UPDATED: Coalition of 66 Virginia Prosecutors Voice Concern, Offer Alternatives to SB 5007
UPDATE: The hope of having a dialogue on how to make the system fairer for everyone — citizens, victims, and the accused — was dashed Friday when the General Assembly passed SB 5007 by a vote of 57-42.
A vote on Senate Bill 5007 is expected Friday in the Virginia House of Delegates when it reconvenes during this special session of the General Assembly.
Earlier this week a press release was sent out on behalf of 66 Virginia prosecutors from every area of the Commonwealth who raised concerns about the bill:
RICHMOND–A coalition of 66 elected Commonwealth’s Attorneys from across Virginia, responsible for the safety of nearly four million Virginians and consisting of over half of the elected prosecutors in the Commonwealth, sent a letter this week to members of the Virginia House of Delegates asking them to reject or delay approval of Senate Bill 5007.

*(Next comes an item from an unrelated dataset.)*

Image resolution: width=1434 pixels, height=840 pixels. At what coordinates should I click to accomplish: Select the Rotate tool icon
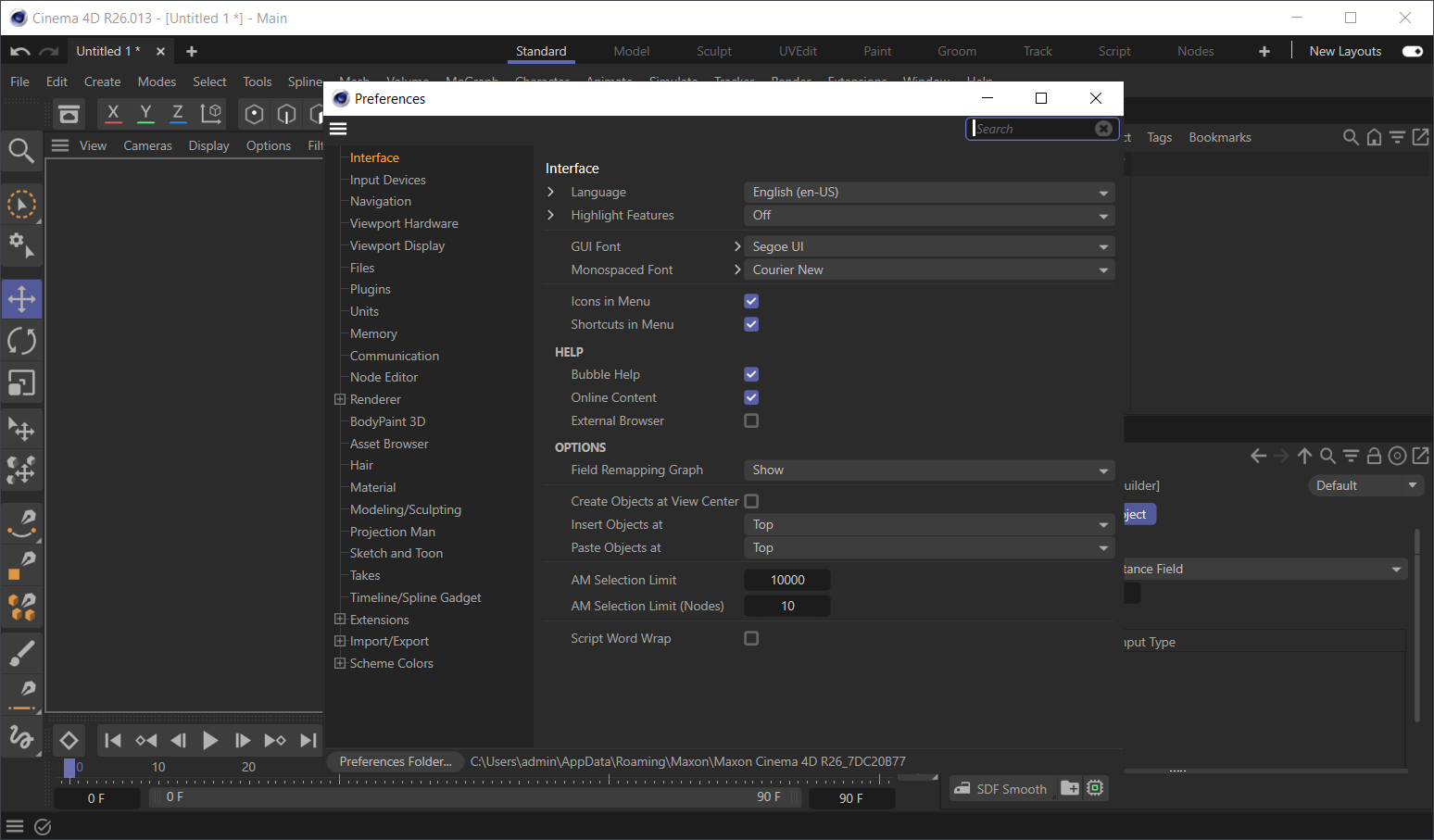(x=22, y=341)
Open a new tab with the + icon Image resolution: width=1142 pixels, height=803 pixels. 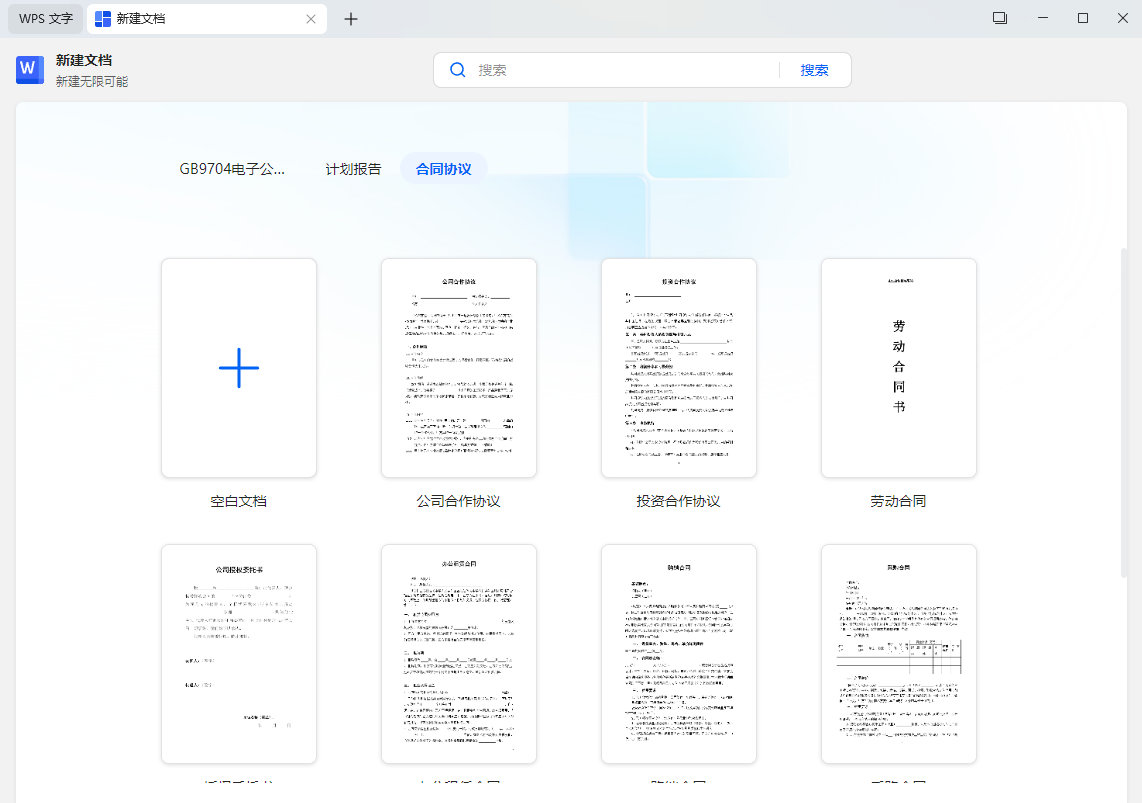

Trial by jury is one of the most fundamental rights guaranteed to Americans. In Virginia, if a jury convicts someone of a crime, the jury also fixes punishment after a separate hearing is held. Because Virginians do not elect their judges, a jury’s recommendation is an important check on the excesses of the judicial system and allows a community to have a voice on whether judges are overly lenient or overly harsh. Senate Bill 5007 would deprive citizen jurors of the right to have a voice in the final outcome of criminal cases in their community. It effectively eliminates jury sentencing unless requested by the Defendant.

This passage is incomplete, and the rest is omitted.